Hi, I am having a problem with drivers for my cd and dvd writer. My son download the spylock rouge program from the myspace page, I finally got that program off but now the cd dvd player/writer doesn't work and I get a message that reads "Windows cannot load the device driver for this hardware the driver may be corrupted or missing. (code 39)". I have a sony DVD RW DW-Q120A drive and a HL-DT-ST CD-RW GCE-8160B drive, I'm running windows xp home on a sony vaio. I'm having a host of problems sense this program was downloaded, like not being able to boot to safe mode of any kind networking or command line. 

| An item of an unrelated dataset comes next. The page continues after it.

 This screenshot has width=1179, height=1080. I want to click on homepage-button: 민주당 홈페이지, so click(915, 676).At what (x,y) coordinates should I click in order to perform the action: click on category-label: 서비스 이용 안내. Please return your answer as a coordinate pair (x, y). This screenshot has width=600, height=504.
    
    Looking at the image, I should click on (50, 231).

Thanks for the help if you can.


----------



## DeathHawk (Oct 19, 2005)

These should be your two firmware updates for your drives-the cd rom appears to be an LGElectronics-is that right?

http://www.opendrivers.com/driver/235867/sony-dw-q120a-dvd-rw-firmware-pys3-free-download.html

have you clicked on "add hardware to see if windows can find anything?

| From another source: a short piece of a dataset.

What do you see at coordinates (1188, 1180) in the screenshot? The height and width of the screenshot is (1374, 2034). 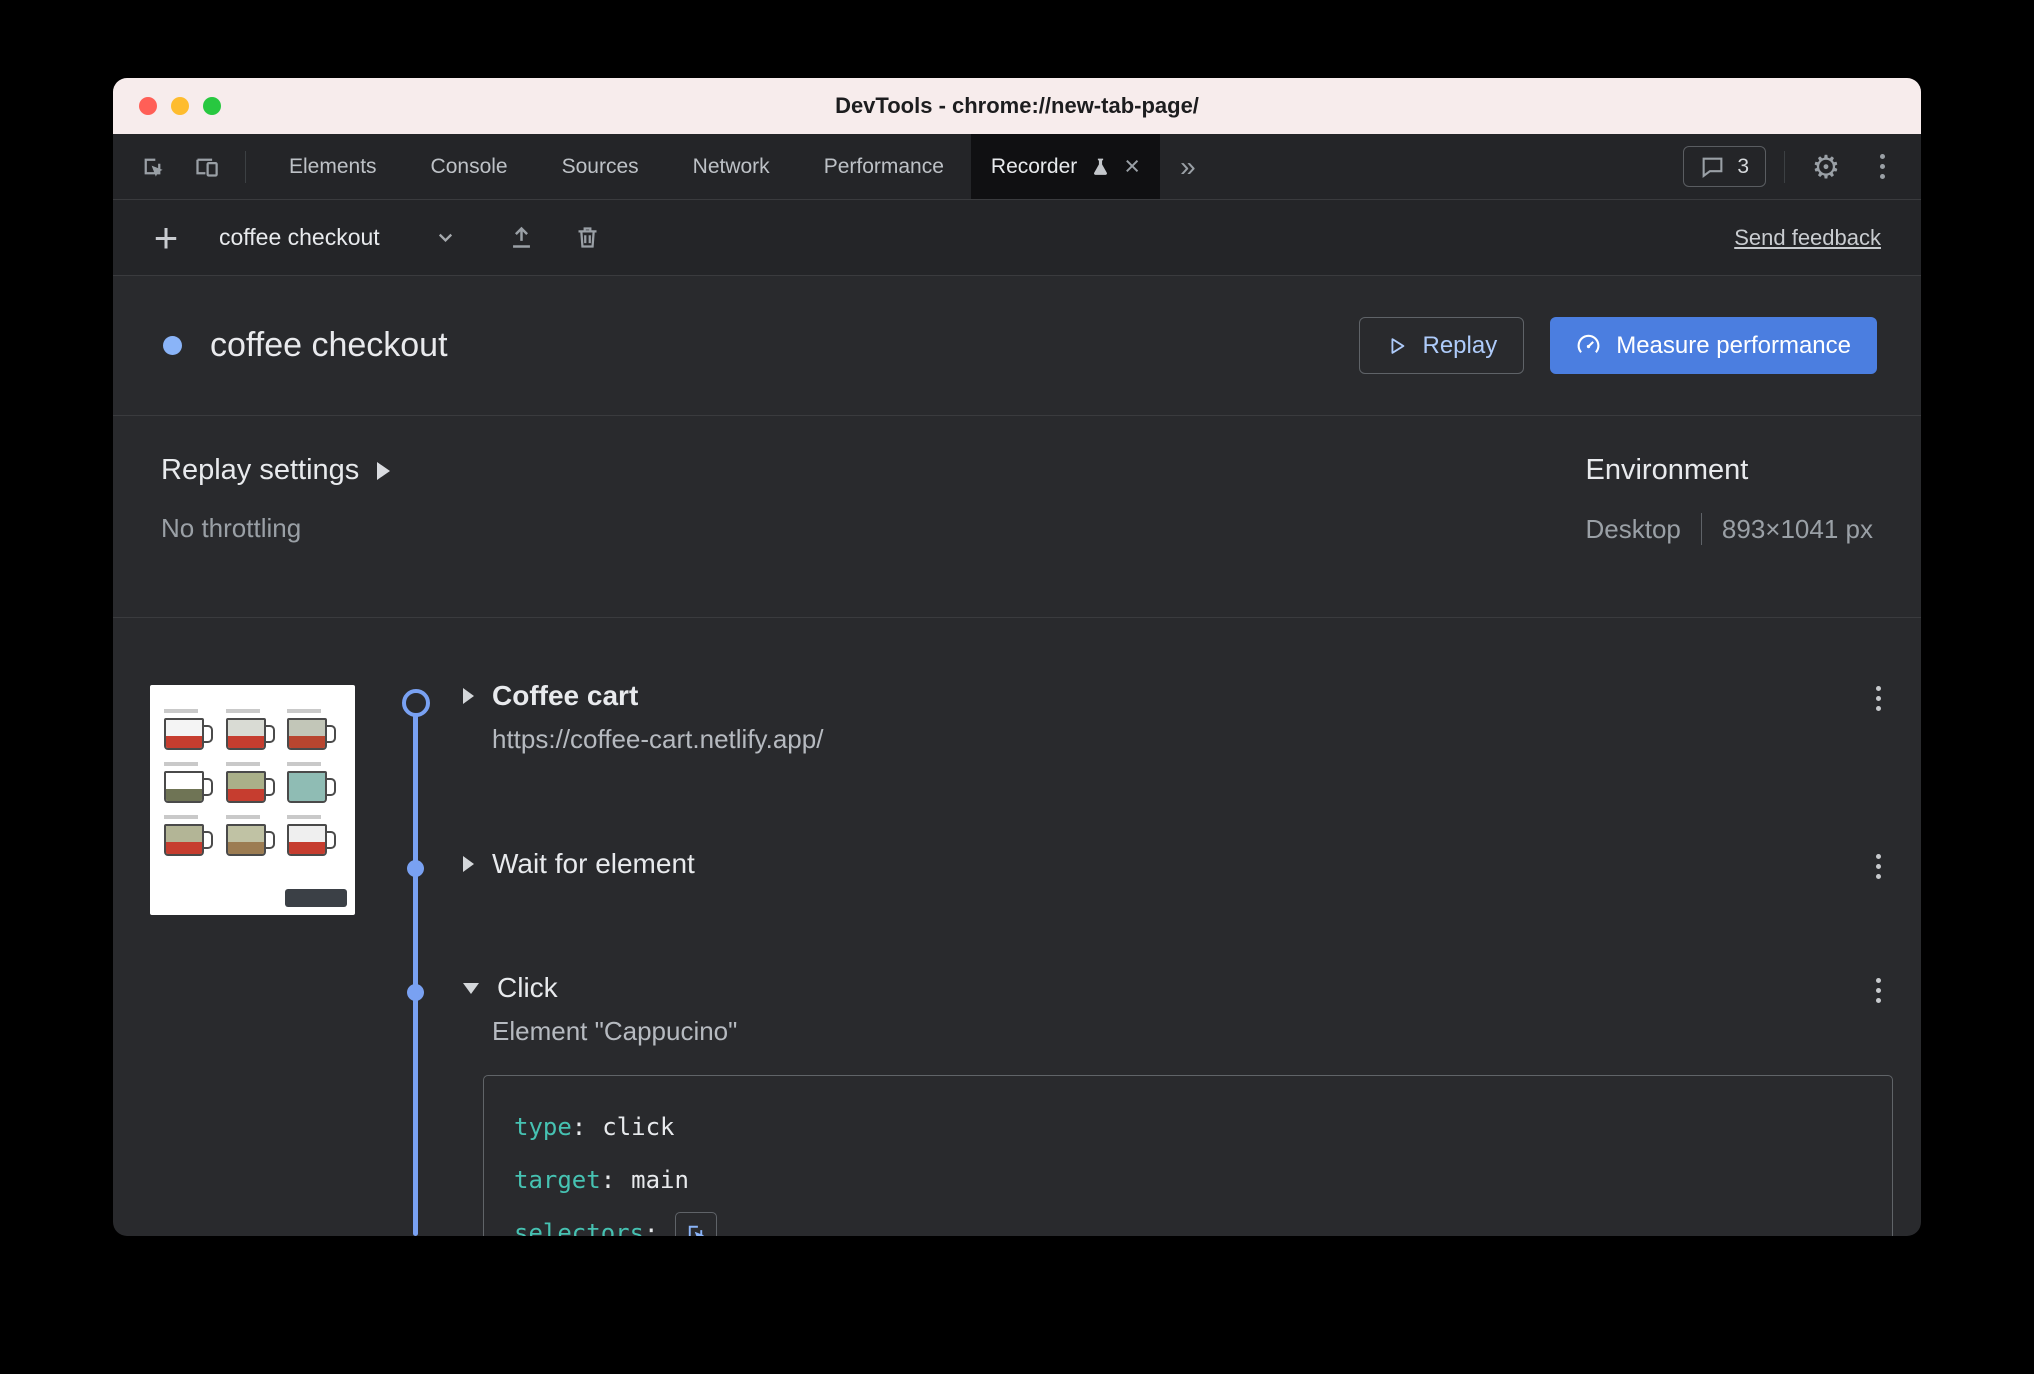 I see `code-line-target: target: main` at bounding box center [1188, 1180].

Edit..for some reason the lg electronics web link keeps failing-go to the LG ELECTRONICS website..find the part for device driver and click in the required line..CD ROM and then xp in the next-press go and your firmware will be on page 5, 3rd from the bottom


----------



## dai (Jul 2, 2004)

http://support.microsoft.com/default.aspx?scid=kb;EN-US;314060


----------



## mxkied (Mar 2, 2007)

Thanks for the help I figured out that the spylocked rouge program was not the problem, might be the problem for not being able to boot into safe mode, my son uninstalled nero trying to get rid of the spylocked program, this is so he wouldn't get in trouble for downloading things he is not suppose to, but anyway, it seems when you uninstall nero you have to remove the upper and lower filters in the registry for the computer to recongize the cd and dvd player, this might help some poeple if they are having the same problem. 

Thanks for the help though, and needless to say that my son will be off the computer for an while. He'll learn


----------